¡Venganza, venganza! escucho en una voz dormida. ¡Venganza, venganza! resuena como un eco en mi cerebro vacío y frío.
La espuma espesa de la cerveza cubre, sin remordimientos, el dorado líquido. La sequedad de mi garganta explota con las ligeras burbujitas que trago ansioso.
¡Venganza, venganza! vuelve a repetirse el quejido atormentado. Miro alrededor, sólo mesas vacías. La barra del bar con gente y yo, agazapado y escondido como un animal huidizo tras mi vaso de cerveza.

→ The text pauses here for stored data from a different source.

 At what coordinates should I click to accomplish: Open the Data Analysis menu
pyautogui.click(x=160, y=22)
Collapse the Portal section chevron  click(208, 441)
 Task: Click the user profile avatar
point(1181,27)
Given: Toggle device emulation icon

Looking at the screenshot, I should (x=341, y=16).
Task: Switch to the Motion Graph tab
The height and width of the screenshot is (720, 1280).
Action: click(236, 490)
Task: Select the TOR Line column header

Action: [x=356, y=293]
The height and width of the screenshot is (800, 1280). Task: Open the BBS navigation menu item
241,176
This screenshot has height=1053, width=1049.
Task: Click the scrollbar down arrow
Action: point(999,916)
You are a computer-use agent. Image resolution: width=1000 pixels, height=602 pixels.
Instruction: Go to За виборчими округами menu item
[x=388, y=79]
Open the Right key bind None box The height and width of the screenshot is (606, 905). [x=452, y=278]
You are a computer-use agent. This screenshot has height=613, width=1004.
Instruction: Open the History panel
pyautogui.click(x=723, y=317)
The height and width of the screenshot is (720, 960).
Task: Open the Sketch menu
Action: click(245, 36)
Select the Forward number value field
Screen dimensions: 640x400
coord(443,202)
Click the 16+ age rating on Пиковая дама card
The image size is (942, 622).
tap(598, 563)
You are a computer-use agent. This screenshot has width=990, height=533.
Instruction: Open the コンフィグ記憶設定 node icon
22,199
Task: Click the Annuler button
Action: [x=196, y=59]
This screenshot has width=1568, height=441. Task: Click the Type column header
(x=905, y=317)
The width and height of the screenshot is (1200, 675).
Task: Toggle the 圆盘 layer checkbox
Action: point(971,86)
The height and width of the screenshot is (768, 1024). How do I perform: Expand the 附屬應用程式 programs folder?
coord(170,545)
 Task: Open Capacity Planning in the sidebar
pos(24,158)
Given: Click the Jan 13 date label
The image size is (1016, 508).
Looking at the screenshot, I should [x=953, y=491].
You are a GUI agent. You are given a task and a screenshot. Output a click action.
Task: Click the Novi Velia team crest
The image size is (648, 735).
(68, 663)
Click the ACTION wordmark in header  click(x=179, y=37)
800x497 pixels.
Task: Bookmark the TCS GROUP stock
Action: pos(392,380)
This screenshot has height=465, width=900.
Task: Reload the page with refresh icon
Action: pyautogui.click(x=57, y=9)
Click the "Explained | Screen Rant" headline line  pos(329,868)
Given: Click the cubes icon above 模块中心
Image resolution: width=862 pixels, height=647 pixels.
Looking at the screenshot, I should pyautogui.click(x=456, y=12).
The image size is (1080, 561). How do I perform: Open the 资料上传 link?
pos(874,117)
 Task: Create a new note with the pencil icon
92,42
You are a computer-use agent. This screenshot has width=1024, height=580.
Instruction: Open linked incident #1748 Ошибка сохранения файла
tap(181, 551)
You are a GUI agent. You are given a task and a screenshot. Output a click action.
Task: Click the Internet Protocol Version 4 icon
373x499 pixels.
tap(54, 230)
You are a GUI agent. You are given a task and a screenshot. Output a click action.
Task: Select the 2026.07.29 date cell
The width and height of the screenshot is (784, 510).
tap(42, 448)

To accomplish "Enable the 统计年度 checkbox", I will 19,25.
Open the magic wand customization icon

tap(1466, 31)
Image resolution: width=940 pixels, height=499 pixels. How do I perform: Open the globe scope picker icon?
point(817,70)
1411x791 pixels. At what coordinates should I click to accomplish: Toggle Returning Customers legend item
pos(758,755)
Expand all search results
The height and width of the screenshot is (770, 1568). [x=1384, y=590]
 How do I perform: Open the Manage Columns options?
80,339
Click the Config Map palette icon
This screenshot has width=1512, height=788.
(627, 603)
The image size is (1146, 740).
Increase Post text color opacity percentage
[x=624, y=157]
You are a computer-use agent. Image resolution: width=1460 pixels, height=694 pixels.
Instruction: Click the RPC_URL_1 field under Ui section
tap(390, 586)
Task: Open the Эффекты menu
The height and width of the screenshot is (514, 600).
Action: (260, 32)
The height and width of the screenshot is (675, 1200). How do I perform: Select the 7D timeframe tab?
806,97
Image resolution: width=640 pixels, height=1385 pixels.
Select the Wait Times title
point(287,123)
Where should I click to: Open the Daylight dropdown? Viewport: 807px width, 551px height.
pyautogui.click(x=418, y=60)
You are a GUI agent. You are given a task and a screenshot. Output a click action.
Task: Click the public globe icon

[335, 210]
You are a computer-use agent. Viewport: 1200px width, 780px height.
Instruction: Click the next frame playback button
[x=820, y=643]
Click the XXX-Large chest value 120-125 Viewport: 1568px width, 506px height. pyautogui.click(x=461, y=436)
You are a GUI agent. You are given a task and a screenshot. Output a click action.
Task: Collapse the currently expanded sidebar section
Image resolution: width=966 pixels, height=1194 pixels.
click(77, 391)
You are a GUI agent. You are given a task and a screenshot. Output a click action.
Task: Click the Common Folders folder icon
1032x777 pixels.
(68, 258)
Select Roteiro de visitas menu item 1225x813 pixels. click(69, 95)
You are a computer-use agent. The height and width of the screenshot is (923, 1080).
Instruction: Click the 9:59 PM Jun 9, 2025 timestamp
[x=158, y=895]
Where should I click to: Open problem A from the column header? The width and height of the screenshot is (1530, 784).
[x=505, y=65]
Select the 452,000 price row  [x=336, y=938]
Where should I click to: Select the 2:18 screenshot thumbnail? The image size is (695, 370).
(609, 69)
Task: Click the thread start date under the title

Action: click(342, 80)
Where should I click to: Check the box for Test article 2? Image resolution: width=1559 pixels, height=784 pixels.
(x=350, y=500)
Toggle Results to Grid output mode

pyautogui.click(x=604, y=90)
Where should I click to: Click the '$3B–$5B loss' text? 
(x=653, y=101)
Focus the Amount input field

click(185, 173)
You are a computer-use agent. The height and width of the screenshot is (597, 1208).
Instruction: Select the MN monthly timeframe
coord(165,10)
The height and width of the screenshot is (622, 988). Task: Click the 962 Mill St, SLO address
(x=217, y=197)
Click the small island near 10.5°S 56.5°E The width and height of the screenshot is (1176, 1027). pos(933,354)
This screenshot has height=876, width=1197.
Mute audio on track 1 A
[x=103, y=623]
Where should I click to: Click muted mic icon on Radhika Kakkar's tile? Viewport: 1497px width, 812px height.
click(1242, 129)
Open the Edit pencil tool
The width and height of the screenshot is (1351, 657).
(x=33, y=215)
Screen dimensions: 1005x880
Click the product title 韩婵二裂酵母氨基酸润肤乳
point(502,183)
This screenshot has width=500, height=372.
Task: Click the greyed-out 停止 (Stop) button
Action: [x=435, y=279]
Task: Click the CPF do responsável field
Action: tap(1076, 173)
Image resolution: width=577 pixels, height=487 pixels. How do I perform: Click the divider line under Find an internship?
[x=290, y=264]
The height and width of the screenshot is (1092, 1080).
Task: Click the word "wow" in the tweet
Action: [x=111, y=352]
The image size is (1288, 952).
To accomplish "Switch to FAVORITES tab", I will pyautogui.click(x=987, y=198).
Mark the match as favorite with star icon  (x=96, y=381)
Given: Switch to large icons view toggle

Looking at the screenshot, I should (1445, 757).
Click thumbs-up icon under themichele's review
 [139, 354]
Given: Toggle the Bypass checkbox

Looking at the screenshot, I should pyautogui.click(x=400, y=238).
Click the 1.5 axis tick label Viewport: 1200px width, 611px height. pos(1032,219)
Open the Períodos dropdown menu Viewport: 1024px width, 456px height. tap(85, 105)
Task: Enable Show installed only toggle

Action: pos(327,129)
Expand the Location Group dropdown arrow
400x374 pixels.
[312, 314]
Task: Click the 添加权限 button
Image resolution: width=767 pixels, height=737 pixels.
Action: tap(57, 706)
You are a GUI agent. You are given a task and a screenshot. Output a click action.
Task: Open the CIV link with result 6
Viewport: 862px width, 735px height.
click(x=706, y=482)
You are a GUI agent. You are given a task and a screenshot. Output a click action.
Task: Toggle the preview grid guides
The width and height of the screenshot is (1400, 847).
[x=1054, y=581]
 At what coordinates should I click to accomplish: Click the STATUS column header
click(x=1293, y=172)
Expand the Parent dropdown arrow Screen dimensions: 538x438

Las palabras, las benditas palabras saltan a su antojo en el espacio hueco y oscuro de mi cráneo. Rebotan y rebotan, queriéndose proyectar hacia una dimensión más amplia. Presas del miedo y encerradas en un puño prieto se agolpan dentro de mi anodina cabeza. Tropiezan contra un muro denso, creado por una amalgama de mis pensamientos que, convertidos en palabras, incansables, buscan un resquicio por el que librarse de esa prisión que es mi cerebro.
¡Venganza, venganza! retumban en un ávido lamento. ¡Serán pesadas! No paran de aporrear una puerta sin bisagras, que no se abre, pero sí se cierra. Es el portalón de mi fortaleza. Es el foso que separa mi decir de mi pensar. Porque pienso más que digo. Imagino más que vivo y me miento más que… no sé qué decir. La revolución de las palabras.